START TASK INPUT

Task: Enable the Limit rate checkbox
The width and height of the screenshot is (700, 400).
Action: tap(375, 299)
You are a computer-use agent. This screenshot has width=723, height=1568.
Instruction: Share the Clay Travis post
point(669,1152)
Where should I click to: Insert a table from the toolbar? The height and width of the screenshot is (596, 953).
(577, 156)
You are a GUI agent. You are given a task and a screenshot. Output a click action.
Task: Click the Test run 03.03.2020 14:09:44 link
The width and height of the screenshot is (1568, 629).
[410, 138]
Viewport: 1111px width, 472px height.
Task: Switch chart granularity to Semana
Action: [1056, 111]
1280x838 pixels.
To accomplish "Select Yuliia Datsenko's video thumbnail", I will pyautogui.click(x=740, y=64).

END TASK INPUT

EXERCISE AIM
All of the data above needs to be retyped exactly, with each line as it stands.

TASK OUTPUT
Task: Enable the Limit rate checkbox
The width and height of the screenshot is (700, 400).
Action: tap(375, 299)
You are a computer-use agent. This screenshot has width=723, height=1568.
Instruction: Share the Clay Travis post
point(669,1152)
Where should I click to: Insert a table from the toolbar? The height and width of the screenshot is (596, 953).
(577, 156)
You are a GUI agent. You are given a task and a screenshot. Output a click action.
Task: Click the Test run 03.03.2020 14:09:44 link
The width and height of the screenshot is (1568, 629).
[410, 138]
Viewport: 1111px width, 472px height.
Task: Switch chart granularity to Semana
Action: [1056, 111]
1280x838 pixels.
To accomplish "Select Yuliia Datsenko's video thumbnail", I will pyautogui.click(x=740, y=64).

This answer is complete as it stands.